Abstract
Background:
Although IL-33/ST2 signaling has been implicated in adult asthma, its contribution to early-onset allergic asthma remains poorly understood. Here, we examined the postnatal dynamics of IL-33 and its regulation by splenic ST2+ erythroid progenitors (EPs).
Methods:
Plasma IL-33 levels were measured in neonatal and young mice. Wild Type (WT) and Il33-/- mice were exposed to house dust mite (HDM) to assess airway inflammation and asthma. ST2+ EPs were analyzed for IL-33 responsiveness, transcriptomic/epigenomic profiles, and IL-33 scavenging capacity. EP depletion was performed to evaluate their role in HDM-induced inflammation.
Results:
Plasma IL-33 levels fluctuated during the postnatal period, peaking at postnatal day 7 (PND7). WT mice exhibited more severe HDM-induced airway inflammation than Il33-/- mice.
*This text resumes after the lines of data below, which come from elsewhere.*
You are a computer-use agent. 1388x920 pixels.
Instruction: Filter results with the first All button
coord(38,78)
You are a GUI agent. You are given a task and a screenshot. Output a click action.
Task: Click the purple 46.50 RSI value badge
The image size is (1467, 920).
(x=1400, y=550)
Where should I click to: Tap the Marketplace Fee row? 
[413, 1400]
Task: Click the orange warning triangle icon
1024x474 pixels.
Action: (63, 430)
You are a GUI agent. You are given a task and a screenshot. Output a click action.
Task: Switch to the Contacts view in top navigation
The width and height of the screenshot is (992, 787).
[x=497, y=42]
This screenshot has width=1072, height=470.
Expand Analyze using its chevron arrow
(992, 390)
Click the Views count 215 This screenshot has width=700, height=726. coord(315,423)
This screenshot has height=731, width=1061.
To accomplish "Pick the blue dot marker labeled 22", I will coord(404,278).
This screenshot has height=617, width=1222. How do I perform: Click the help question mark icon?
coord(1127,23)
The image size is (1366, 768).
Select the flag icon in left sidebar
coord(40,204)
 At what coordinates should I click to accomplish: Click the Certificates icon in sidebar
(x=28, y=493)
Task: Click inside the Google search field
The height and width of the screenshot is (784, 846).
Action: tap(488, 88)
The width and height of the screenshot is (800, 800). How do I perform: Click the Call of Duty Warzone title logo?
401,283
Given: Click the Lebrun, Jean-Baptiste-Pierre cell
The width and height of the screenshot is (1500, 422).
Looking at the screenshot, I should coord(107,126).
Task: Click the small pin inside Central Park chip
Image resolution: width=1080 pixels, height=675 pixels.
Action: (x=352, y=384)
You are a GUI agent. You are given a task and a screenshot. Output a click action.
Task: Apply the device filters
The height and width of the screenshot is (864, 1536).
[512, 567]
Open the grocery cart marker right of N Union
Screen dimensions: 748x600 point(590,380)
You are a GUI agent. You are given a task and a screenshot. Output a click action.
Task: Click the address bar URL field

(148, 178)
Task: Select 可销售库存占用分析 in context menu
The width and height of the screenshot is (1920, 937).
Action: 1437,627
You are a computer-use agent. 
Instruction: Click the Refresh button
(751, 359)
Splenic ST2+ EPs, abundant in early life but absent by PND28, displayed minimal IL-33-induced signaling or transcriptomic/epigenomic alterations, yet efficiently scavenged IL-33. Depletion of EPs exacerbated HDM-induced inflammation, accompanied by increased T follicular helper cells (Tfh) and IgE+ B cells.
Conclusion:
ST2+ EPs function as transient IL-33 scavengers during early life, attenuating its pro-asthmatic effects and preserving immune homeostasis.